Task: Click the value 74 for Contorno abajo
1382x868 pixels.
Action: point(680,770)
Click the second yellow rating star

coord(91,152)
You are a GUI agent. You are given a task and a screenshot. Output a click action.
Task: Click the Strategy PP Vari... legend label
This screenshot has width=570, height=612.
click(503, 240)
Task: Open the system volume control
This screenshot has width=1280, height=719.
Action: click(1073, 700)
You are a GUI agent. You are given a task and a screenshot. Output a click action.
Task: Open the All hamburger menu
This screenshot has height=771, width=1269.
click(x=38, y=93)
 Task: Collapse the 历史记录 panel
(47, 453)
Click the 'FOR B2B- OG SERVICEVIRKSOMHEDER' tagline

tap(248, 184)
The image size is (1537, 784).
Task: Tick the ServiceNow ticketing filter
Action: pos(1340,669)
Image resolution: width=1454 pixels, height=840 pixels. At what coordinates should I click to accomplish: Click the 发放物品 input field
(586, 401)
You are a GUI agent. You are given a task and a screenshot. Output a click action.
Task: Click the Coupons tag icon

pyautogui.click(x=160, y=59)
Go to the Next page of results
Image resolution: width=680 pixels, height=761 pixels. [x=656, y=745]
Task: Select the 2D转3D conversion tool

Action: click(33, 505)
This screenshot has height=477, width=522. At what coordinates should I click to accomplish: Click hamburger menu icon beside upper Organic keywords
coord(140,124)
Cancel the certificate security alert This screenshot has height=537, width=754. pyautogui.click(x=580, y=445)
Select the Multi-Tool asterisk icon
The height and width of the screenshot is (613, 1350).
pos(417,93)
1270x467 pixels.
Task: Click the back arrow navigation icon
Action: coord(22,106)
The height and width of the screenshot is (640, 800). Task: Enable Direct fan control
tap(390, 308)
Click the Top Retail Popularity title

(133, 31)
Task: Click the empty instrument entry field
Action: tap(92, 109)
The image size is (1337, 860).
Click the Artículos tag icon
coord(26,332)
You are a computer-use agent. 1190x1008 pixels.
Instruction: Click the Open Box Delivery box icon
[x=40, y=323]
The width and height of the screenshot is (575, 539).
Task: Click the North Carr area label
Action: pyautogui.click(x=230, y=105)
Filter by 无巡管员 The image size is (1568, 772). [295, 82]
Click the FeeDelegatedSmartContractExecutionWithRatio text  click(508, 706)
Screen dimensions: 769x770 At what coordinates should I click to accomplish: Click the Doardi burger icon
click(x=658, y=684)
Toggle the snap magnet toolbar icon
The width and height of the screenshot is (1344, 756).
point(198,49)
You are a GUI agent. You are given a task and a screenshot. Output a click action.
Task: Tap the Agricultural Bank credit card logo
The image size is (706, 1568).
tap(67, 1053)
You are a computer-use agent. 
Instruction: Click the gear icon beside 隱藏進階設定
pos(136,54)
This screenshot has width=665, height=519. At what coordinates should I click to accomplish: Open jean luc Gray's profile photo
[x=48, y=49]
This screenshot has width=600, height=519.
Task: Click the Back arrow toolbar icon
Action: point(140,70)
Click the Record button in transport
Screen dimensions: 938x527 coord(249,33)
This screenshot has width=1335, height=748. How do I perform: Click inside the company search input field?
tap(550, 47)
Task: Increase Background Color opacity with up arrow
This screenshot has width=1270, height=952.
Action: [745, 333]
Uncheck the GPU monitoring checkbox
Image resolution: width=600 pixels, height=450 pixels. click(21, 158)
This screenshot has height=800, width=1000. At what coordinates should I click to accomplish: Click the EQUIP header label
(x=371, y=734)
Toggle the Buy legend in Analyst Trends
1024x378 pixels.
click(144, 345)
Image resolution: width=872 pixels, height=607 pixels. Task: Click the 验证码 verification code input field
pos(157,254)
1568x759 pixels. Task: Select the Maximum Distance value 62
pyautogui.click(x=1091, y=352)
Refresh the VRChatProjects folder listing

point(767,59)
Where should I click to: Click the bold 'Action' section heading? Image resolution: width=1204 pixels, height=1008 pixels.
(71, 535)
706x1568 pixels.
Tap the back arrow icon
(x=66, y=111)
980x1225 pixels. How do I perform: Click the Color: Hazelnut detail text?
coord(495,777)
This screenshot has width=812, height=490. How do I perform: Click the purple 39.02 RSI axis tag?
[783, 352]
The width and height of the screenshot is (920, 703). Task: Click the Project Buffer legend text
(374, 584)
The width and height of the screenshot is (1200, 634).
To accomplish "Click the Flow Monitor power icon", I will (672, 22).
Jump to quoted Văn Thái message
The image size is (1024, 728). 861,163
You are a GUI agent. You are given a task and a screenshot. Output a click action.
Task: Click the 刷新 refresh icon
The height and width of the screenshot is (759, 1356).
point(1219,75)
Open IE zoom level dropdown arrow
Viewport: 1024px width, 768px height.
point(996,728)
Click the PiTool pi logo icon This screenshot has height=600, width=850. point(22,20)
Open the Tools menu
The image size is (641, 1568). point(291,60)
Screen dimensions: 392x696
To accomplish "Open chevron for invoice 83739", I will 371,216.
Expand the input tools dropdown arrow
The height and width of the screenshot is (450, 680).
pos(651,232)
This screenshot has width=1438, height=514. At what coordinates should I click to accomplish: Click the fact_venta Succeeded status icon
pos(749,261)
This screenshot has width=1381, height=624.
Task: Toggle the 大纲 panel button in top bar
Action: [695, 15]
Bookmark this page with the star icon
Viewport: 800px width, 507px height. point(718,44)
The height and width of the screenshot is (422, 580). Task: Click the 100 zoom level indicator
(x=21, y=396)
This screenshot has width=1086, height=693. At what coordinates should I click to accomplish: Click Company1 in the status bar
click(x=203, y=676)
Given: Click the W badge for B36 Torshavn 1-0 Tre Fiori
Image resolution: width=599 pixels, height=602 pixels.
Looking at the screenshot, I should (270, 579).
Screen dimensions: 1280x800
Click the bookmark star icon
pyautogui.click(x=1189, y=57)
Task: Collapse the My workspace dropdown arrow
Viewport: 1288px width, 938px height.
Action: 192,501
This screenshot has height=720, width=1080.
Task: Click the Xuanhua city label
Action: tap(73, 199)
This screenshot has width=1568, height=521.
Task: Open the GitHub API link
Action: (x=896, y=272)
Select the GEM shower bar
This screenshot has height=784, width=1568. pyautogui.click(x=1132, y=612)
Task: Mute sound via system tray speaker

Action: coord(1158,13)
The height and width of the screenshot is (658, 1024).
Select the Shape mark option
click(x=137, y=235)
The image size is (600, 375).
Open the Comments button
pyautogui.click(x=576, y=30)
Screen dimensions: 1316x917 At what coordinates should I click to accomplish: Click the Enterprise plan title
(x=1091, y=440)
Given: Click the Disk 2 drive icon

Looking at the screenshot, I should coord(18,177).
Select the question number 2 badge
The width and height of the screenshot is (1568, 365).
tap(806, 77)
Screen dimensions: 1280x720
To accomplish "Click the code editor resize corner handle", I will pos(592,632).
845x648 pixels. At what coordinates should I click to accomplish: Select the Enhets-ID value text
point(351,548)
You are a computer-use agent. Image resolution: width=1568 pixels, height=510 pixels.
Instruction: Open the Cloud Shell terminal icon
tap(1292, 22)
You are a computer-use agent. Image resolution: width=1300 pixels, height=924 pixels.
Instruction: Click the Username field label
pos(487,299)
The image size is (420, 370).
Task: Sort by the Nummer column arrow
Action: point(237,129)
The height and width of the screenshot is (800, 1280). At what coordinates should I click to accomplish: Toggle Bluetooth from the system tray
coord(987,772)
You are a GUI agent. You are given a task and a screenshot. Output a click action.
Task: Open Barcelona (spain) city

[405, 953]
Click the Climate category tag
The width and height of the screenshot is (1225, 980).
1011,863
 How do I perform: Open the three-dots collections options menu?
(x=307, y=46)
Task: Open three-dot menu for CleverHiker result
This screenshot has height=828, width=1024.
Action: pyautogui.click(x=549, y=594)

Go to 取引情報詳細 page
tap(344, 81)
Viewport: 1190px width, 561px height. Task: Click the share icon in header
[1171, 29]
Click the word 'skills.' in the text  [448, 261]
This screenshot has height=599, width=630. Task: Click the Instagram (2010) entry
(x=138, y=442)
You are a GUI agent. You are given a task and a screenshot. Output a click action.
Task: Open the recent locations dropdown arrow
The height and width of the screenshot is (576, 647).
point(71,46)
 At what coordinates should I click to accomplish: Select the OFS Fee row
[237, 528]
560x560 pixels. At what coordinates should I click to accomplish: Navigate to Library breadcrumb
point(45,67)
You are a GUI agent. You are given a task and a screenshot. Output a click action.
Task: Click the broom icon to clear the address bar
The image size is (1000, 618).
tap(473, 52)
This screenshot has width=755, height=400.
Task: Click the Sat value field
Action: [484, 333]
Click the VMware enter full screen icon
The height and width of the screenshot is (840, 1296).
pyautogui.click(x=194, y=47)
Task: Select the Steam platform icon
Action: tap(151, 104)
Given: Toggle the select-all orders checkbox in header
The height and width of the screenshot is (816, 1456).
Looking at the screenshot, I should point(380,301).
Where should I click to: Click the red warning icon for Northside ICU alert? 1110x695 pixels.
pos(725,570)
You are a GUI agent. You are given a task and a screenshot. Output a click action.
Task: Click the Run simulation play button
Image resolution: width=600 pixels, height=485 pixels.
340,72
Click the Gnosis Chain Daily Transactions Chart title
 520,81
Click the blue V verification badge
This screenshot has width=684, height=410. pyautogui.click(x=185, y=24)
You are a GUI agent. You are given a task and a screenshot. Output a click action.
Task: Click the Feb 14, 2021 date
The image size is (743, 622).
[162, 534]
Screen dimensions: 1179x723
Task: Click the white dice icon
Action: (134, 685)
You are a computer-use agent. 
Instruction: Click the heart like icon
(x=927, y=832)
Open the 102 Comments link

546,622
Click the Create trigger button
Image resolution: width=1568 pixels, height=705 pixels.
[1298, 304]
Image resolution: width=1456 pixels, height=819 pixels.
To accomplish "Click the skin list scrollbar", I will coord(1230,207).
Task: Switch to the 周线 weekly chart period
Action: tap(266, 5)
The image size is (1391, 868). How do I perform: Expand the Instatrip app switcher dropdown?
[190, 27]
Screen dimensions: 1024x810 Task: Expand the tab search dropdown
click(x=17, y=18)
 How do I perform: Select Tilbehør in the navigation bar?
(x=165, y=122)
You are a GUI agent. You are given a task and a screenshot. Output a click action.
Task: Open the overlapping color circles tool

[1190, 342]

———

### PROBLEM REQUIREMENTS:
An answer is complete only when it holds every line above containing the string "logo".

### COMPLETED EXERCISE:
Task: Tap the Agricultural Bank credit card logo
Click the PiTool pi logo icon This screenshot has height=600, width=850. point(22,20)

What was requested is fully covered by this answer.